6. Martin P, Cohen JB, Wang M, et al: Treatment outcomes and roles of transplantation and maintenance rituximab in patients with previously untreated mantle cell lymphoma: Results from large real-world cohorts. J Clin Oncol. June 28, 2022 (early release online).

7. Wang ML, Jurczak W, Jerkeman M, et al: Ibrutinib plus bendamustine and rituximab in untreated mantle-cell lymphoma. N Engl J Med 386:2482-2494, 2022.

8. Gerson JN, Handorf E, Villa D, et al: Outcomes of younger patients with mantle cell lymphoma treated in the rituximab era. J Clin Oncol 37:471-480, 2019.

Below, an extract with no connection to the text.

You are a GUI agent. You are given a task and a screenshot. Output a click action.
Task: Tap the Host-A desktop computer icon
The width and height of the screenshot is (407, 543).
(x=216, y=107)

9. Eskelund CW, Kolstad A, Jerkeman M, et al: 15-year follow-up of the Second Nordic Mantle Cell Lymphoma trial (MCL2): Prolonged remissions without survival plateau. Br J Haematol 175:410-418, 2016.

10. Le Gouill S, Thieblemont C, Oberic L, et al: Rituximab after autologous stem-cell transplantation in mantle-cell lymphoma. N Engl J Med 377:1250-1260, 2017.